WHAT THE TASK REQUIRES ▸ How many lines in the listing below contain the string "pixels"? Reply with the number only.

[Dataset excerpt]
|---|

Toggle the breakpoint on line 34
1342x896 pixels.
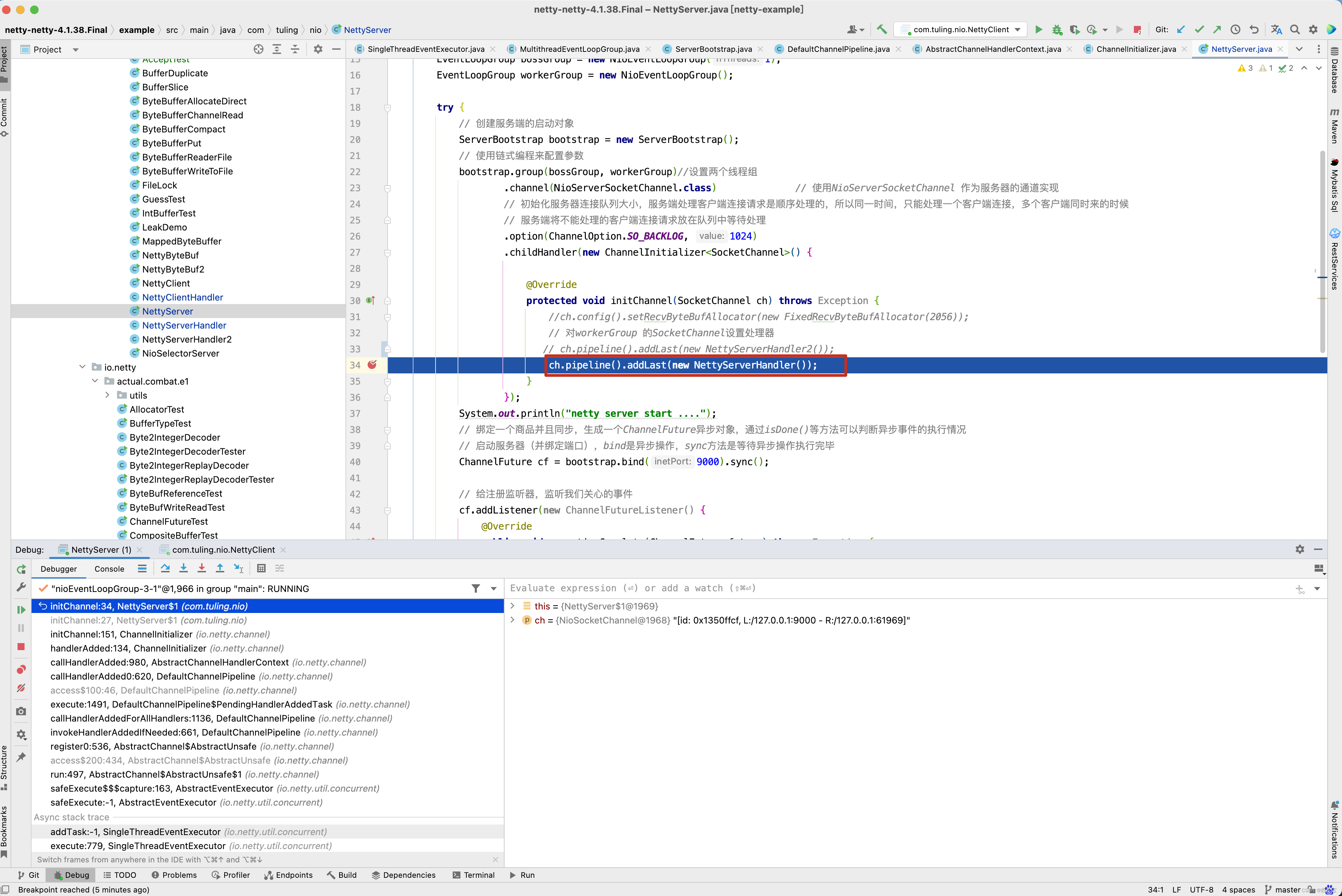click(372, 365)
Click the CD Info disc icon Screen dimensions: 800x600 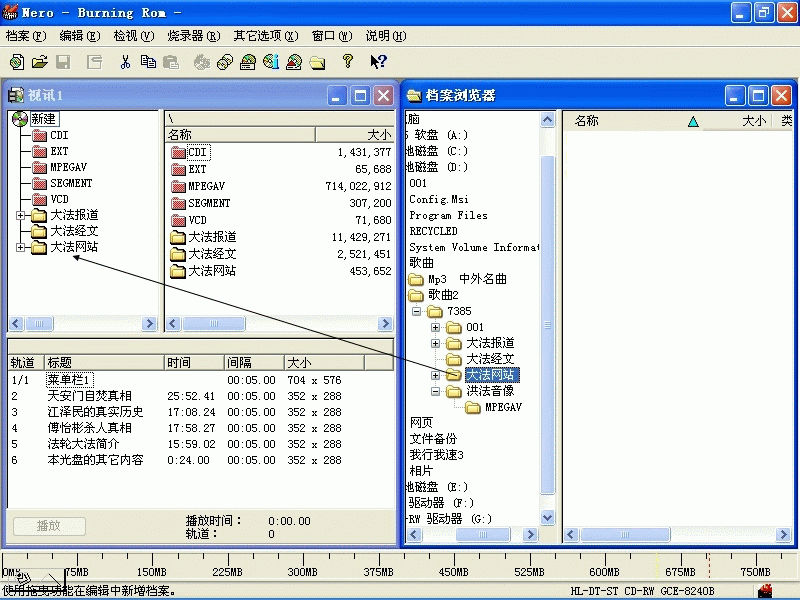point(271,62)
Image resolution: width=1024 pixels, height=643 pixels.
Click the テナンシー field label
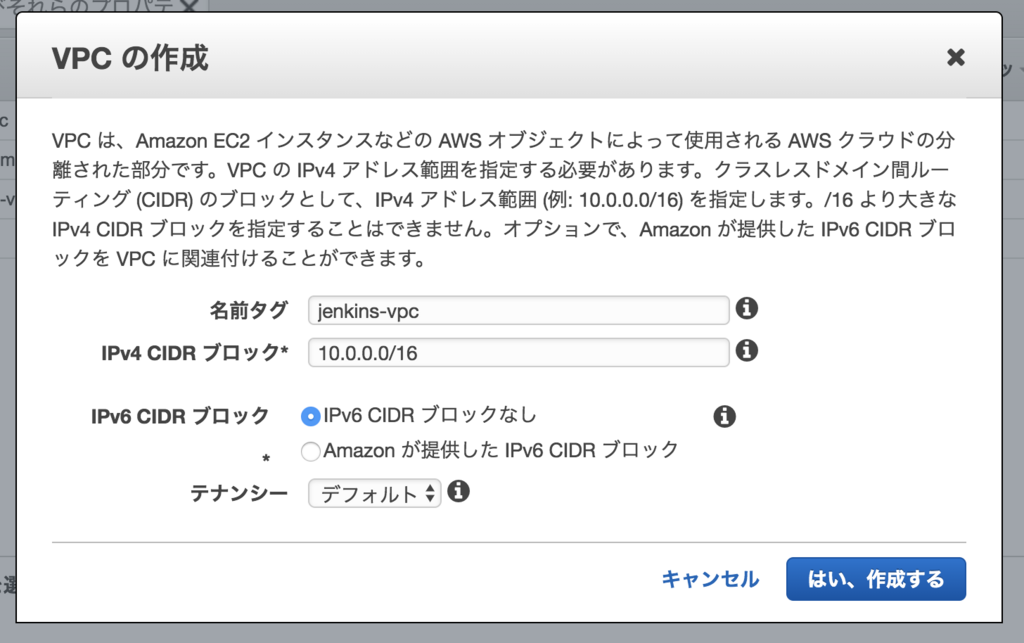pos(239,493)
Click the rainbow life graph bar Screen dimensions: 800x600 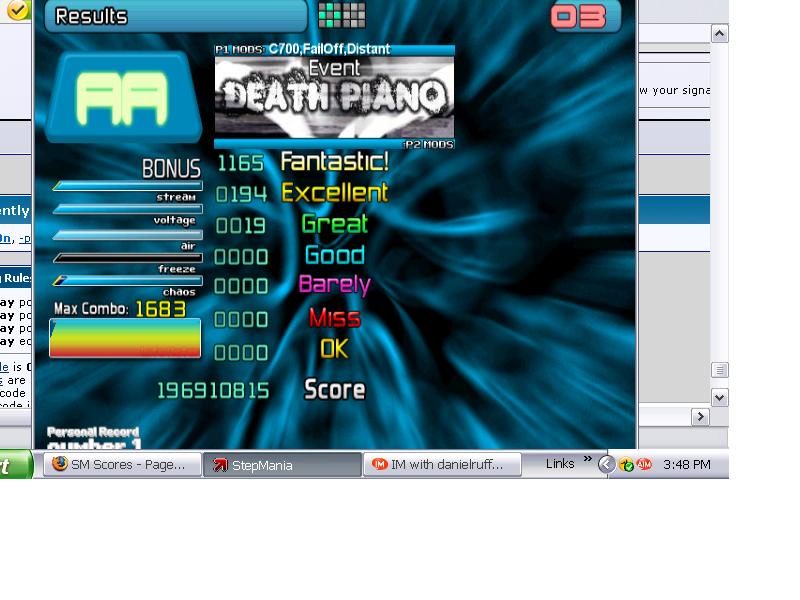pyautogui.click(x=125, y=338)
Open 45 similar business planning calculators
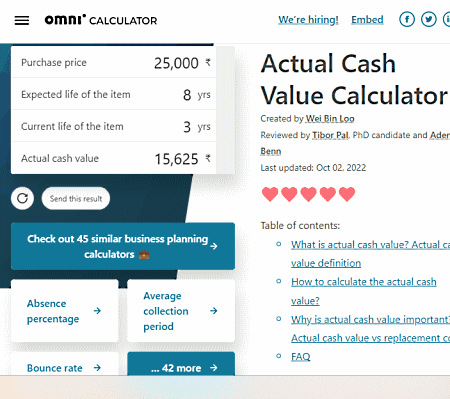 click(x=123, y=246)
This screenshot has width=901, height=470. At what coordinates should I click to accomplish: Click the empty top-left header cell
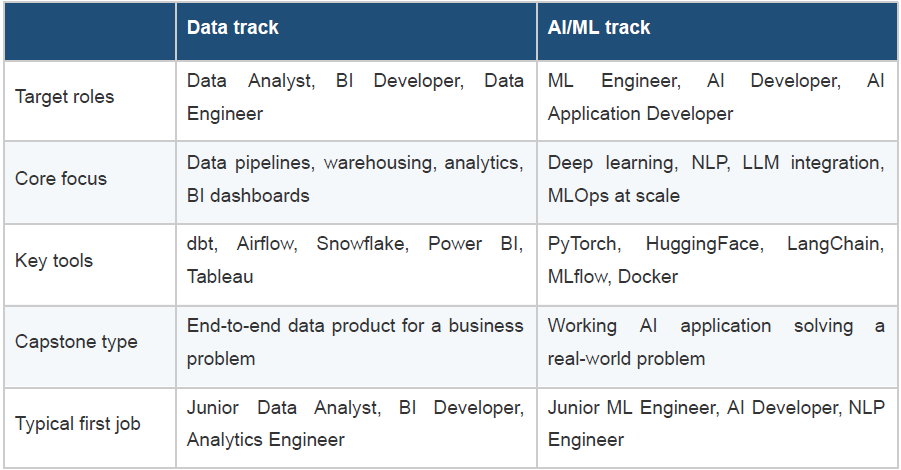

|---|

COMPLETED EXERCISE ▸ 2